→ **Aim of the exercise**:
Summarize the golden rice article below in two sentences.

→ **Source extract**:
◇ ◇ ◇ ◇ ◇ ◇ ◇
Where's the golden rice?
A lifesaving grain is being held hostage by anti-science activists
You've probably seen the poignant and inspiring national TV ads from the Council for Biotechnology Information, an industry group, touting the development of "golden rice," a genetically modified product that packs extra nutrients and vitamins into the familiar staple crop. In an ad called "The Promise," scenes showing children and farms in the developing world flash by as the announcer talks about the new miracle rice that could help prevent disease and blindness in millions of poor children each year. The music crescendos, children smile, and all is right with the world.
But all is not right. Golden rice is nowhere near the poor children who need it. Instead, it's locked away in a grenade-proof greenhouse in Switzerland.
Poor people in developing countries could benefit hugely from golden rice, which was created by biotech researcher Ingo Potrykus. Potrykus and his colleagues at the Swiss Federal Institute of Technology have created a variety of rice that makes beta-carotene, the precursor to vitamin A. The orange-yellow color of beta-carotene is what makes golden rice "golden."
Some international agencies estimate that as many as 2 billion people in the developing world, especially those living in countries in which rice is the dominant grain, suffer from vitamin A deficiency; about 500,000 children a year go blind from vitamin A deficiency. No known rice variety produces beta-carotene, so Potrykus put the appropriate genes from daffodils and bacteria into rice, which then produces the missing beta-carotene. His team achieved this success more than a year ago. The next step in getting this lifesaving product to poor people is to send it to plant breeders at the International Rice Research Institute in the Philippines. There, it can be crossbred with varieties useful for local farmers.
But this hasn't happened.
Why? Partly because Potrykus is still wending his way through a legal maze of the more than 70 patents that are involved in creating golden rice. Potrykus is brokering a deal with leading international biotech companies that have agreed to license their technologies for free. For example, Monsanto announced in August that it is providing royalty-free licenses for all of its technologies that can further development of golden rice. This sudden attack of generosity can be attributed to the fact that crop biotech companies, battered by successful activist campaigns against their products worldwide, are seeking some good public relations. Whatever the corporate motives, it is good news for the world's poor that the patent thicket is being hacked away. That means golden rice can reach them sooner.
◇ ◇ ◇ ◇ ◇ ◇ ◇
→ **Excerpted data**:
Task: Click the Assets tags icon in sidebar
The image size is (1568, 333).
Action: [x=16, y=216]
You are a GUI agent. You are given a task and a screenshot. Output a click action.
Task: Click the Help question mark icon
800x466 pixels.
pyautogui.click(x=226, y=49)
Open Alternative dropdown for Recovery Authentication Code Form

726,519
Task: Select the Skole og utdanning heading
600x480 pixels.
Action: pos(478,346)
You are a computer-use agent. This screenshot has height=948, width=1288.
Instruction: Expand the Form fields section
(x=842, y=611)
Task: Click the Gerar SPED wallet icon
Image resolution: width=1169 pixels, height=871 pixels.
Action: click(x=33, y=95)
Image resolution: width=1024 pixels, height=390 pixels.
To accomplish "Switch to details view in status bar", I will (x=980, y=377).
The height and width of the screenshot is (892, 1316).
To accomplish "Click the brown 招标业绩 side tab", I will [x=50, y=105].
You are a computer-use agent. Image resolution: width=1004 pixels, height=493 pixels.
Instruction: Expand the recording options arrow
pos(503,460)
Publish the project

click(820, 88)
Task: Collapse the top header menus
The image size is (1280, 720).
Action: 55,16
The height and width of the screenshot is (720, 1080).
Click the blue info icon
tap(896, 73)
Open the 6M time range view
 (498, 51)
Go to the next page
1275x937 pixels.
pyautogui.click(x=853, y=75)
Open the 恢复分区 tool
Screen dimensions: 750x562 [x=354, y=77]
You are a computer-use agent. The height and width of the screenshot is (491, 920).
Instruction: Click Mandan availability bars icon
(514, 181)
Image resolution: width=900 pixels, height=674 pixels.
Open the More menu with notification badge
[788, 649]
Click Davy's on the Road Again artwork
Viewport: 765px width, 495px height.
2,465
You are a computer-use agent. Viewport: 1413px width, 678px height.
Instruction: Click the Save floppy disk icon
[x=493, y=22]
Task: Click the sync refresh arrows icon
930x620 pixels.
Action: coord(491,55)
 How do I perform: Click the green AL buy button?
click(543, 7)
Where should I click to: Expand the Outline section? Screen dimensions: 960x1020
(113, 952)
◇ ◇ ◇ ◇ ◇ ◇ ◇
→ **Expected answer**:
Golden rice is a genetically modified rice created by Ingo Potrykus that produces beta-carotene, the precursor to vitamin A, and it could greatly benefit poor people in developing countries. Instead it remains locked in a grenade-proof greenhouse in Switzerland and has not been sent to the International Rice Research Institute in the Philippines, partly because of the more than 70 patents involved, though biotech companies such as Monsanto have agreed to license their technologies for free.